By Business India Editorial

Leaders from over 100 countries have pledged to put an end and reverse deforestation and land degradation by the end of the decade, and made a promise of $19 billion in public and private funds to protect and restore forests.

In a joint statement issued on Monday at the COP26 climate talks was backed by leaders of Brazil, Indonesia and the Democratic Republic of Congo, which collectively account for 85 per cent of the world’s forests.

Calling it an unprecedented agreement, British Prime Prime Minister Boris Johnson said: “We will have a chance to end humanity’s long history as nature’s conqueror, and instead become its custodian.” 

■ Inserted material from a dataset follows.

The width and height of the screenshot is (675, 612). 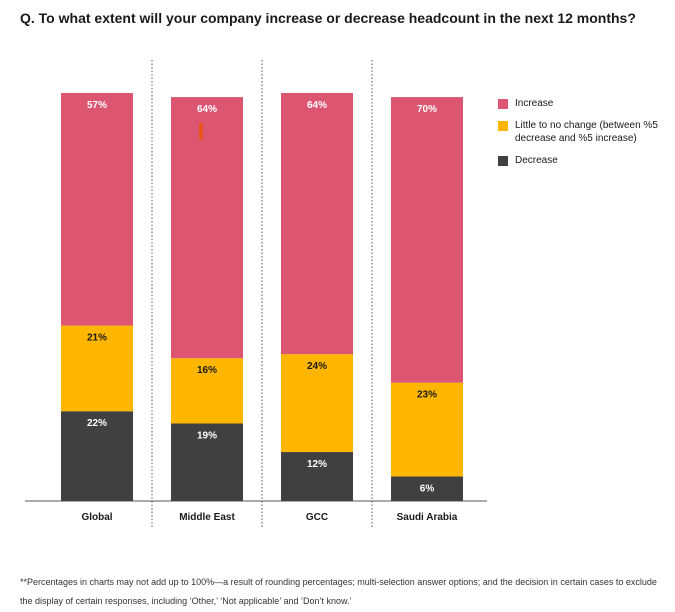 I want to click on x-tick-label: GCC, so click(x=317, y=518).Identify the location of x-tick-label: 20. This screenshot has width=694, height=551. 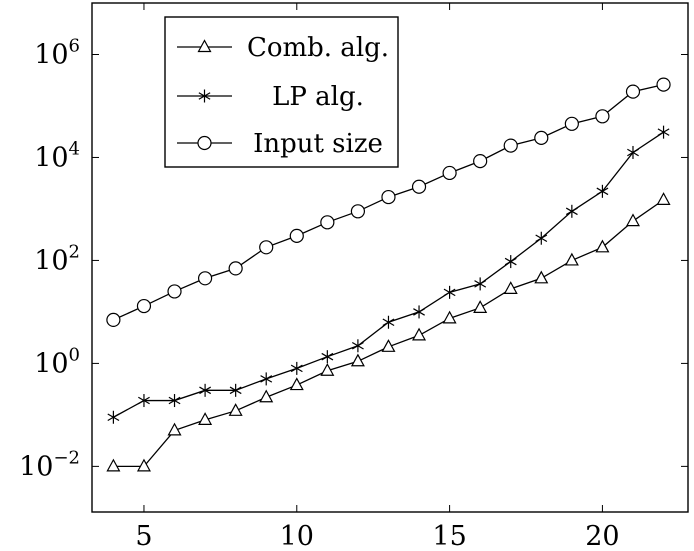
(602, 536).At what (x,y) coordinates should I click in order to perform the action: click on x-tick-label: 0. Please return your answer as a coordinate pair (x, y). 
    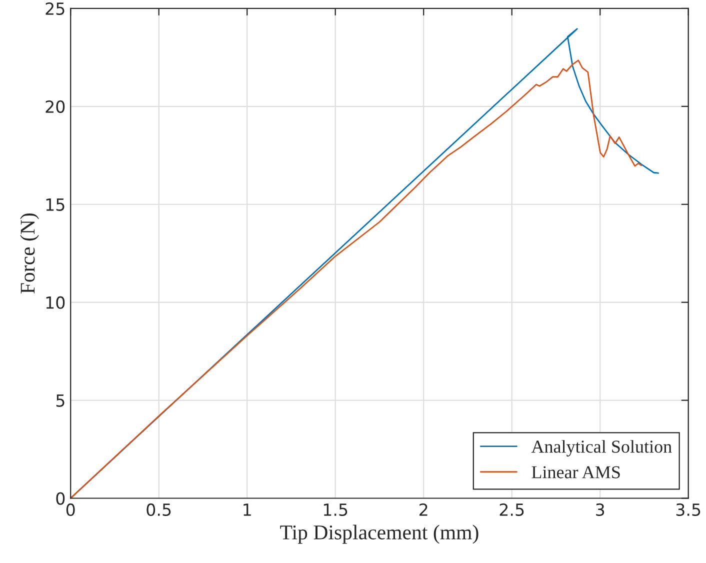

The Glasgow Leaders’ Declaration on Forests and Land Use will save more than 13 million square miles of forests.

US President Joe Biden said: “We’re going to work to ensure markets recognise the true economic value of natural carbon sinks and motivate governments, landowners and stakeholders to prioritise conservation.” A new US plan would “help the world deliver on our shared goal of halting natural forest loss” and restoring at least an additional 200 million hectares of forest and other ecosystems by 2030.

A slew of additional government and private initiatives were launched on Tuesday to help reach that goal, including billions in pledges for indigenous guardians of the forest and sustainable agriculture.

According to the nonprofit World Resources Institute (WRI), forests absorb roughly 30 per cent of carbon dioxide emissions. The forests take the emissions out of the atmosphere and prevent them from warming the climate yet this natural climate buffer is rapidly disappearing. The world lost 258,000 sq km of forest in 2020, according to WRI's deforestation tracking initiative Global Forest Watch. The area is larger than the UK.

However, non-government organisation Global Witness said it was unclear how governments would be held accountable for meeting the new pledge. National laws banning companies and financial institutions from activities that fuel deforestation are needed, it said in a statement.

Under the agreement, 12 countries including Britain have pledged to provide 8.75 billion pounds ($12 billion) of public funding between 2021 and 2025 to help developing countries, including in efforts to restore degraded land and tackle wildfires.